Featured image: John Keir
Comma Press celebrated their latest short story collection with an author reading and Q&A at Contact Theatre in Manchester as part of the 2024 Manchester Literature Festival.
PhD student at the Manchester Centre for Gothic Studies and former aAh! Magazine Editorial Assistant Brontë Schiltz, is featured in the collection. Brontë’s short story, Contents May Vary, was published alongside the works of twelve other celebrated Manchester-based authors in Comma Press’s most recent anthology in their ‘Reading the City’ series.
The Book of Manchester portrays the city in a much more introspective light amidst the city’s thriving urban landscape through the exploration of themes such as gentrification, love and loss, queer relationships, alienation and the city’s post-war and post-industrial decline to the aspirational ‘Manctopia’ through the lenses of Manchester’s ordinary residents and their everyday struggles and experiences.
Brontë shares her connections to the city, her identity as a student, the context and inspiration behind Contents May Vary, and her blog post written for Comma Press, which explores the ‘Myth of Individualism.’
Could you tell us a little bit about your connections to Manchester and what inspired you to get involved with this collection?
I moved to Manchester six years ago for my MA. I did my MA at the Manchester Center for Gothic Studies at MMU, where I’m now doing a PhD, but I loved Manchester before that. One of my good friends is from here, and I’d been visiting for a few years before, I came up quite regularly.
I started writing my story that’s in The Book of Manchester, a very, very early draft of it, about ten years ago when I was an undergrad doing English and Creative Writing at Royal Holloway, University of London, very far away from Manchester. So it wasn’t as Manchester-based then, it was kind of semi-Manchester-based that was inspired by my visits here, but I revisited it after I moved here and had more of a connection to the city. I’ve lived here six years now and in quite a few different places, many of which come up in the story. I have lived in Hulme, various places in Salford, and I live in Ancoats now.

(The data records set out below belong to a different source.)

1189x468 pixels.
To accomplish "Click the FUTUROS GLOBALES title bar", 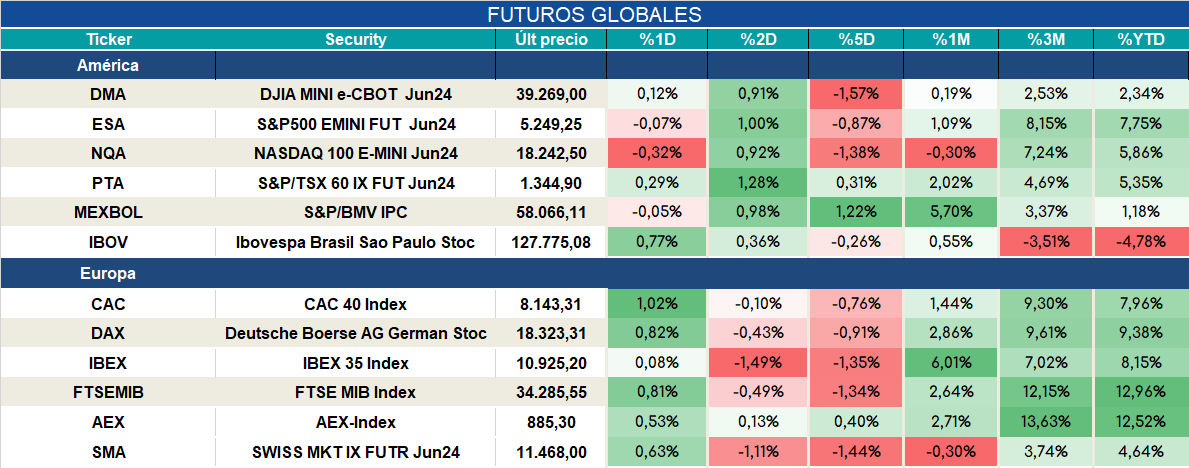I will pyautogui.click(x=594, y=14).
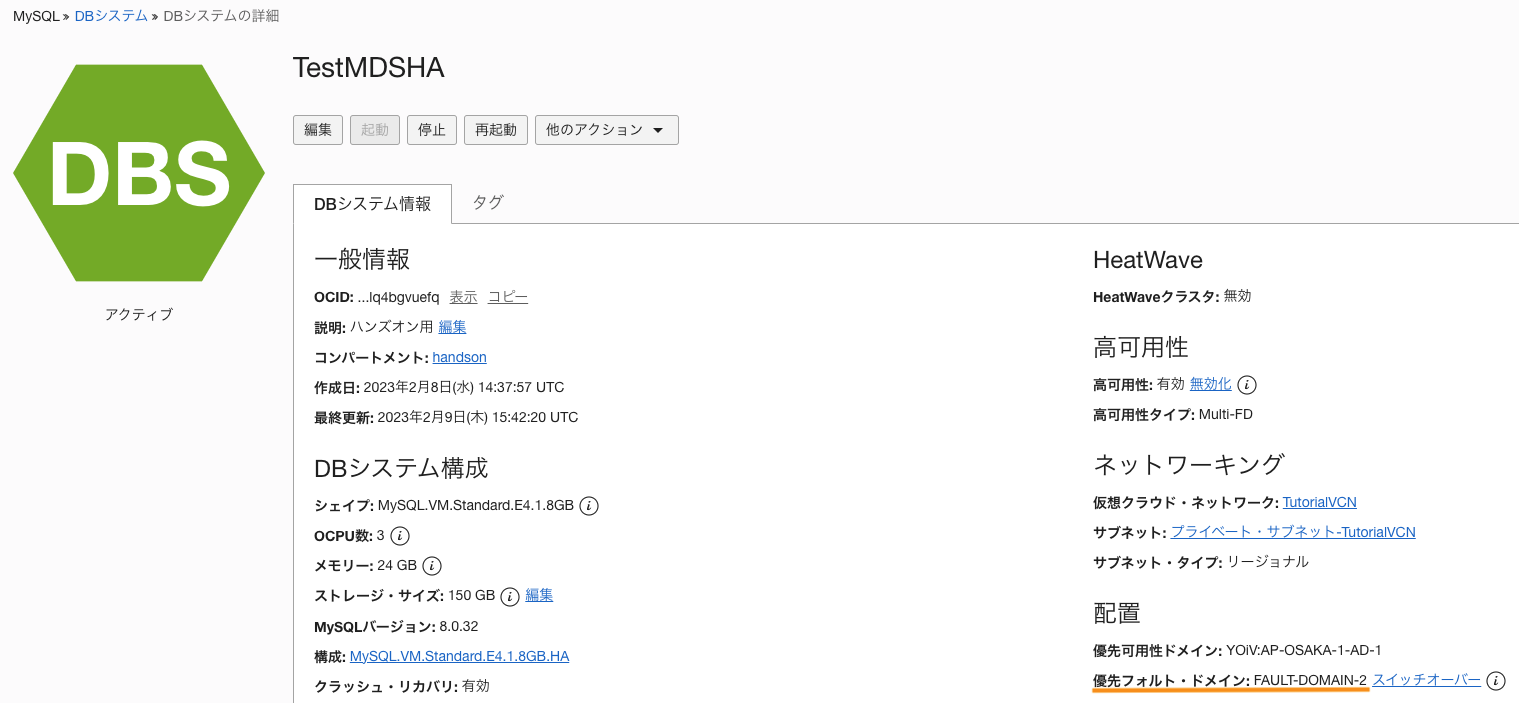
Task: Open the 他のアクション dropdown menu
Action: coord(606,130)
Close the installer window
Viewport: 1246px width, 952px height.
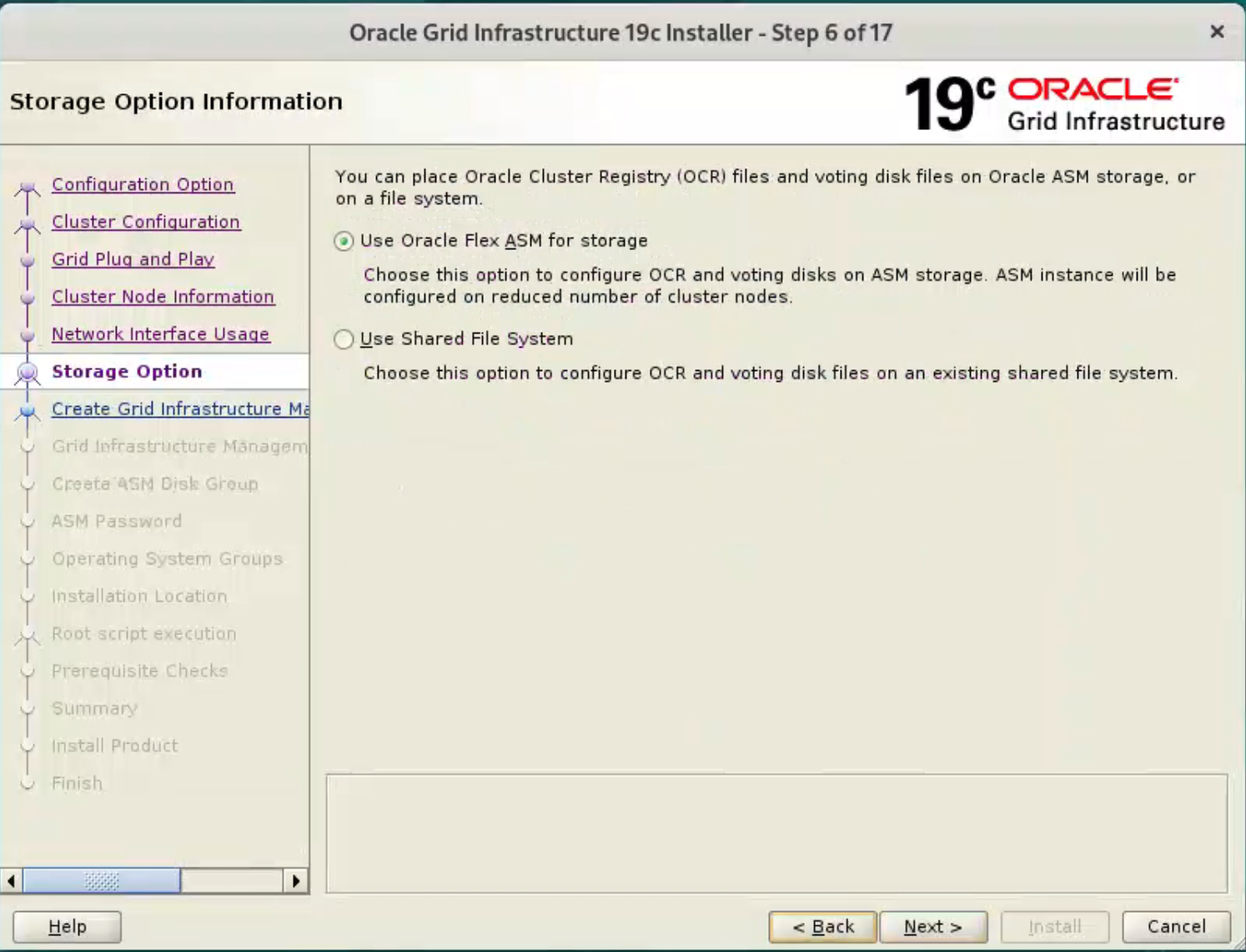1217,32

It was actually David Sue, who edited this collection, who got in touch with me. He had come across a version of the story that I had published in an Italian magazine, of all places, a couple of years ago. This collection is partly new stories commissioned for the book, and partly older stories that the editors sought out permission to print and mine was one of those, but I edited it a bit to make it a bit more Manchester-centric. The original version I’d written had been quite specific in its Manchester setting, so I’d actually taken some of that out for this Italian magazine, because I thought: ‘No one will know what I’m talking about!’ I then reinserted them for this collection, which is how it came about and came to be more suited to The Book of Manchester.
As a current PhD student at Manchester Met, and former MA graduate, do you feel like your identity as a student has shaped your experience of the city?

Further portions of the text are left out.